# START OF Page text

Kerala Fire and Rescue Services Academy (Malayalam:കേരള ഫയര്‍ ആന്‍റ് റെസ്ക്യൂ സര്‍വ്വീസസ് അക്കാദമി) is situated in Ramavarmapuram in  Thrissur city, Kerala of India. The academy is the official fire training institution for the Kerala Fire And Rescue Services.

History
Earlier, Fort Kochi based institute trains fireman for Kerala Fire Dept. On 4 June 2007, then Chief Minister of Kerala V. S. Achuthanandan inaugurated the new academy. The academy is situated near to Central Prison, Viyyur in eight acres land. Training for fireman was started on 22 October 2007. The first batch of 225 fireman-driver-cum-pump operators passed out on 4 July 2013.

# END OF Page text
# START OF Excerpted data

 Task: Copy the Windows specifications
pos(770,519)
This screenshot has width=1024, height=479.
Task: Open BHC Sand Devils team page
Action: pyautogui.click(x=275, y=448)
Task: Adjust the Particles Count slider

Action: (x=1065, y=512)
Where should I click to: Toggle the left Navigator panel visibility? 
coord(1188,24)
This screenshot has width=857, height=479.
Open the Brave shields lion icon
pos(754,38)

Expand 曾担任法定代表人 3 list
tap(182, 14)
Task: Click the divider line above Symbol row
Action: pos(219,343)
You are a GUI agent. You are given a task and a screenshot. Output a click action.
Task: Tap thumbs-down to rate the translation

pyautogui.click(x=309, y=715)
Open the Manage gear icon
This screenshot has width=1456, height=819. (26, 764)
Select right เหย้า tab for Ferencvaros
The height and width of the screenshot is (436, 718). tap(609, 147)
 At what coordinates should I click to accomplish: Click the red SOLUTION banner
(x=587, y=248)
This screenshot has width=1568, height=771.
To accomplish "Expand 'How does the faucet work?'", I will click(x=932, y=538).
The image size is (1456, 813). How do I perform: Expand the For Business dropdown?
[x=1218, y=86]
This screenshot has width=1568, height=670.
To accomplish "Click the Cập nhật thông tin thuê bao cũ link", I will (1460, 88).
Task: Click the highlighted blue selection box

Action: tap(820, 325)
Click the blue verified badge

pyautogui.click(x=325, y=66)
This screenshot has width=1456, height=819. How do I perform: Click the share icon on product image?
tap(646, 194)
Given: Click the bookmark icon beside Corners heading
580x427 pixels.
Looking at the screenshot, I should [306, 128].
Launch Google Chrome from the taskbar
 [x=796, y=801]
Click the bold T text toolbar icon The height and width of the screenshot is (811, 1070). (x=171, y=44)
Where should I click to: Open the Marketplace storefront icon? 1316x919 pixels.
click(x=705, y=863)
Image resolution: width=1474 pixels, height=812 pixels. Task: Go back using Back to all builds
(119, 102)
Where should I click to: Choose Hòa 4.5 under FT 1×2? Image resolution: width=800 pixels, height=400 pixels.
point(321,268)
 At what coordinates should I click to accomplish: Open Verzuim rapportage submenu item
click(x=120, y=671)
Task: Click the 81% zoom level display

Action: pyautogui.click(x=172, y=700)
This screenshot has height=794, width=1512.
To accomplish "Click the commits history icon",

# END OF Excerpted data

## Tasks to complete
[1] In the academy text, on what date did fireman training begin?
[2] Format the records between the line holding "Click the bold" and the end of the records, inclusive, as a JSON list of strings, one string per line, omitting blank lines.

## Response list
[1] 22 October 2007

[2]
[
  "Click the bold T text toolbar icon The height and width of the screenshot is (811, 1070). (x=171, y=44)",
  "Where should I click to: Open the Marketplace storefront icon? 1316x919 pixels.",
  "click(x=705, y=863)",
  "Image resolution: width=1474 pixels, height=812 pixels. Task: Go back using Back to all builds",
  "(119, 102)",
  "Where should I click to: Choose Hòa 4.5 under FT 1×2? Image resolution: width=800 pixels, height=400 pixels.",
  "point(321,268)",
  " At what coordinates should I click to accomplish: Open Verzuim rapportage submenu item",
  "click(x=120, y=671)",
  "Task: Click the 81% zoom level display",
  "Action: pyautogui.click(x=172, y=700)",
  "This screenshot has height=794, width=1512.",
  "To accomplish \"Click the commits history icon\","
]